Prof Dr Ing Ir Misri Gozan M. Tech, selaku Dewan Guru Besar Departemen Teknik Kimia Universitas Indonesia, langsung mengingatkan dan meminta audien membaca bersama sama surat Yasin (ayat 33-35).
wa ayatul lahumul-arḍul-maitatu aḥyainaha wa akhrajna min-ha ḥabban fa min-hu ya’kulụn
wa ja’alna fhīha annatim min nakhīliw wa a’nabiw wa fajjarna fīha minal-‘uyụn
liya`kulụ min samarihī wa ma ‘amilat-hu aidīhim, a fa la yasykurụn
“Dan suatu tanda (kebesaran Allah) bagi mereka adalah bumi yang mati (tandus).
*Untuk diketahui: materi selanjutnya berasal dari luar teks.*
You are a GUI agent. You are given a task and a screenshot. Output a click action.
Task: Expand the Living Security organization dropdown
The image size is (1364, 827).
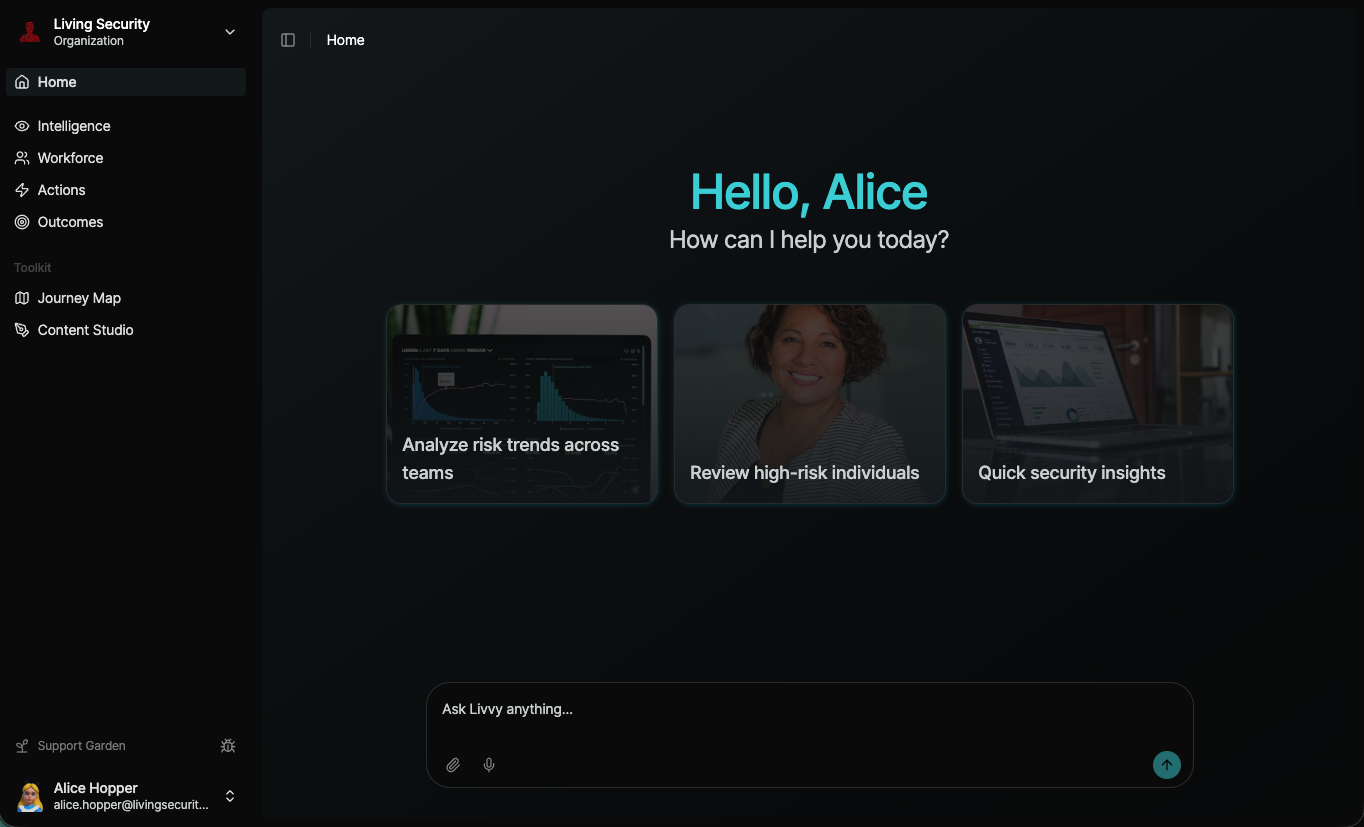[230, 32]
Kami hidupkan bumi itu dan Kami keluarkan darinya biji-bijian, maka dari (biji-bijian) itu mereka makan.
Dan Kami jadikan padanya di bumi itu kebun-kebun kurma dan anggur dan Kami pancarkan padanya beberapa mata air,
agar mereka dapat makan dari buahnya, dan dari hasil usaha tangan mereka. Maka mengapa mereka tidak bersyukur? (QS. Yasin ayat 33-35).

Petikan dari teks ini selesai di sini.